Do mesmo modo, quando mercadorias são fornecidas com serviços não compreendidos na competência tributária dos Municípios (CF, art. 155, § 2º, IX, "b" e LC 87/96, art. 2º, IV), o imposto, por expressa previsão constitucional, deve incidir sobre o valor total da operação, tal como decidido no RE 282.310 (Rel. Min. Moreira Alves) e AI 166.079-AgR (Relator Min. Marco Aurélio), entre outros.

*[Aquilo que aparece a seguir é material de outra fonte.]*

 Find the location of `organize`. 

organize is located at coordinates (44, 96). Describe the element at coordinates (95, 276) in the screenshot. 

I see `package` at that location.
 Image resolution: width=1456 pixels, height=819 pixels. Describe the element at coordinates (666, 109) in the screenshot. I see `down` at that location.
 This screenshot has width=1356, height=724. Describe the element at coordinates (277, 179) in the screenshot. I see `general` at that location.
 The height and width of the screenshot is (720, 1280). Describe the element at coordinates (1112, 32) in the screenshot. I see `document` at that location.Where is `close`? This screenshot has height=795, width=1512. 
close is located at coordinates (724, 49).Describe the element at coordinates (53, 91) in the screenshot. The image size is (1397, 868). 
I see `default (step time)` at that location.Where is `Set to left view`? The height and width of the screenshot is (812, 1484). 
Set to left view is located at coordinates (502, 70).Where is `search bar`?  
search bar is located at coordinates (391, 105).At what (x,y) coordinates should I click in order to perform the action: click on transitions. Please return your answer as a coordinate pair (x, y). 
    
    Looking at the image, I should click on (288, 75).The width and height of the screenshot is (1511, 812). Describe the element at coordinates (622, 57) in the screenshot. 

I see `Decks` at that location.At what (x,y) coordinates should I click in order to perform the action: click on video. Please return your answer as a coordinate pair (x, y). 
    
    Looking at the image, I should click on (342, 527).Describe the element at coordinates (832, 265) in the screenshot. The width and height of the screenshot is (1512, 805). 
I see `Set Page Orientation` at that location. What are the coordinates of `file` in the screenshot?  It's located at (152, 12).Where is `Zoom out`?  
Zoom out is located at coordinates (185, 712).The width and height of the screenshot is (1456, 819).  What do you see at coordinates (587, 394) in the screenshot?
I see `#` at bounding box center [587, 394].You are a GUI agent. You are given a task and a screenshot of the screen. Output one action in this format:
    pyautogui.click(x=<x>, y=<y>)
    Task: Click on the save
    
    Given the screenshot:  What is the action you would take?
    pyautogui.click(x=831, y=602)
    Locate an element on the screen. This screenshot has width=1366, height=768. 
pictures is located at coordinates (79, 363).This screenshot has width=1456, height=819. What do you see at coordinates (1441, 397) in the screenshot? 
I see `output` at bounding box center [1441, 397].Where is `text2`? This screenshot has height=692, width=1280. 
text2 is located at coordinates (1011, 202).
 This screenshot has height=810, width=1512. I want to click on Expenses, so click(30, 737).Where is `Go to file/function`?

Por conseguinte, somente assim poderá existir uma correlação lógica entre o fato gerador enunciado no art. 155, II, da CF e o montante sobre o qual deve incidir o imposto, pois “a base de cálculo não pode estar dissociada do aspecto material do fato gerador, havendo de consistir numa perspectiva dimensional apta à redução desse aspecto material a uma expressão numérica” (STF, Pleno, RE167.992).

Parecendo intuitivo, então, que o delineamento do campo impositivo do ICMS traduz emanação que resulta, primariamente, da própria Constituição Federal, a inclusão do valor dos componentes tarifários na base de cálculo do ICMS deve se operar, por conseguinte e por coerência normativa, na exata medida com que, como parcela do preço, concorrem para a determinação do valor da fatura de telefonia.

 

Diante desse quadro, comportaria aplicação a figura do precedente judicial, que, mercê de timbrar a interpretação dos sistemas do civil law e do common law, consubstancia técnica de aprimoramento da aplicação isonômica do Direito, a recomendar, portanto, que, para casos iguais, soluções iguais (RE 433.896, Min. Cármen Lúcia), ou, a se preferir, ubi eadem ratio ibi eadem legis dispositio.  

 

A ser de outra forma, significa, em última análise, conferir à concessionária irrestrita disposição sobre a própria base de cálculo do ICMS, que, a seu exclusivo critério, poderia promover a migração dos valores das receitas auferidas segundo a maior ou menor carga tributária a que submetidas.

Estima-se, então, que a solução da matéria de fundo reclama pela distinção formulada pela teoria geral do direito entre o antecedente e o consequente da norma e por adequada compreensão do modelo das condições de formação das tarifas de telecomunicações, para, a partir daí, proceder-se ao exame crítico das premissas teóricas que têm presidido os julgamentos da matéria.